2. Description of the Related Art In order to protect electronic components such as semiconductor elements and at the same time facilitate connection with wiring formed on a motherboard, the electronic components are mounted on various wiring boards. Among these wiring boards, ceramic multilayer wiring boards have high reliability because of their excellent thermal conductivity, moisture resistance, heat resistance and the like, and are used in many fields.

[0003] Among these ceramic multilayer wiring boards, a ceramic multilayer wiring board using alumina as a substrate material (hereinafter referred to as an alumina ceramic multilayer wiring board) is excellent in various properties such as mechanical properties and thermal conductivity. , Most commonly used in a wide variety of applications. However, the firing temperature of the alumina ceramic multilayer wiring board is 1500 ° C.
When the inner conductor layer (inner conductor, via) or the outer conductor layer is formed by simultaneous firing with a ceramic substrate, a low melting point metal such as Ag or Cu cannot be used. High melting point metal such as is used.

In general, an external conductor layer is formed on the surface of a ceramic multilayer wiring board to connect to a semiconductor element or the like or to connect to a wiring on an external motherboard. One or more layers of an inner layer conductor having a predetermined pattern and an inner layer conductor having a solid pattern for power supply or grounding are formed in a horizontal direction, and further connect the inner layer conductors or connect the outer conductor layer and the inner layer conductor. For this purpose, vias are formed.

[0005]

As described above, in the alumina ceramic multilayer wiring board, the metal constituting these outer conductor layers, inner layer conductors, and vias (hereinafter simply referred to as conductor layers) is made of Ag or the like. Metals such as W or Mo, which have a higher melting point than metals, have been used.
In each of the alumina ceramic multilayer wiring boards, only one kind of metal, W or Mo, has been used as the metal constituting the conductor layer.
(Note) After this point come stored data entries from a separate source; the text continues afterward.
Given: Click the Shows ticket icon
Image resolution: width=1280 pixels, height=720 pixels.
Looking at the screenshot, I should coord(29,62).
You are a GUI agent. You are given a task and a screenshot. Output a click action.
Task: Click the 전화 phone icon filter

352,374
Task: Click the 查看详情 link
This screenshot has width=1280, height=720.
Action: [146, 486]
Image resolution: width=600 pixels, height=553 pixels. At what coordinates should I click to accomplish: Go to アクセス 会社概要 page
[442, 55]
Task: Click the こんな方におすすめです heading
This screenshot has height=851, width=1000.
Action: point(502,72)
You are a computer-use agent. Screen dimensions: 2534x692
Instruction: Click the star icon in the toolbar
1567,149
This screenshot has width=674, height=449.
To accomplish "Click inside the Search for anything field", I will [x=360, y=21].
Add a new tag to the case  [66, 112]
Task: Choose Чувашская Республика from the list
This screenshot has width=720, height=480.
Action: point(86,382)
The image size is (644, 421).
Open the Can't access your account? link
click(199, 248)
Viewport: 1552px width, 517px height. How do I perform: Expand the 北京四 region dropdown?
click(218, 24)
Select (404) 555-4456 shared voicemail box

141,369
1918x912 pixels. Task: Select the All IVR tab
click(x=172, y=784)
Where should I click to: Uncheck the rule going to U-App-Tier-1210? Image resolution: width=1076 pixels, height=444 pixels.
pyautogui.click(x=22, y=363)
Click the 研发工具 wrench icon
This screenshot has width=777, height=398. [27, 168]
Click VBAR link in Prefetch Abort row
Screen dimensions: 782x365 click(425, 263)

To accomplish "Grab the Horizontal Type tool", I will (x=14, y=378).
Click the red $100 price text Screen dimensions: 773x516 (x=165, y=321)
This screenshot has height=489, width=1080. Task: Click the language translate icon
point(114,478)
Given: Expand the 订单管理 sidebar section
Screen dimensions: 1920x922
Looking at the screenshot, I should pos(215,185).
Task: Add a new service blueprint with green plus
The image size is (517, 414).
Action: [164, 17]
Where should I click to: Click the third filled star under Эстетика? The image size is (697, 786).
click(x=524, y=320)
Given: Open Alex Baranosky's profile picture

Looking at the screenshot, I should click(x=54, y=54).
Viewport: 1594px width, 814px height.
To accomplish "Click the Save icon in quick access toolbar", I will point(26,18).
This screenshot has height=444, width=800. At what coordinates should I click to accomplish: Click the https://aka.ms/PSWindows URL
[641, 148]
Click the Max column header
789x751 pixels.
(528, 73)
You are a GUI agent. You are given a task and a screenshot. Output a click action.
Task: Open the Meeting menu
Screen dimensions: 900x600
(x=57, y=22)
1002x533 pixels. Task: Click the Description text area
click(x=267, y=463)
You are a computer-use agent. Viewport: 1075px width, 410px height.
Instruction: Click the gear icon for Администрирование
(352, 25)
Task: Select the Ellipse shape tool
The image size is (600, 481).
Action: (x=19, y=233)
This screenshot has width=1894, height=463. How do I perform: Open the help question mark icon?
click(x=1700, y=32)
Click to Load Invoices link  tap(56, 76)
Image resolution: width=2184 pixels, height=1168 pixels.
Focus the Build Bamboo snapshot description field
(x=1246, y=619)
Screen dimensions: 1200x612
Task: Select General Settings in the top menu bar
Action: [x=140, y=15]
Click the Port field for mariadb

However, when the conductor layer is formed using W, the formed outer conductor layer has excellent adhesion strength (metallization strength) to a substrate, but has a large resistivity. When a high-frequency signal is used, there is a problem that transmission loss tends to increase. In addition, since W has a large difference in thermal expansion coefficient from that of alumina, there is also a problem in that when an inner layer conductor made of W is formed, warpage easily occurs.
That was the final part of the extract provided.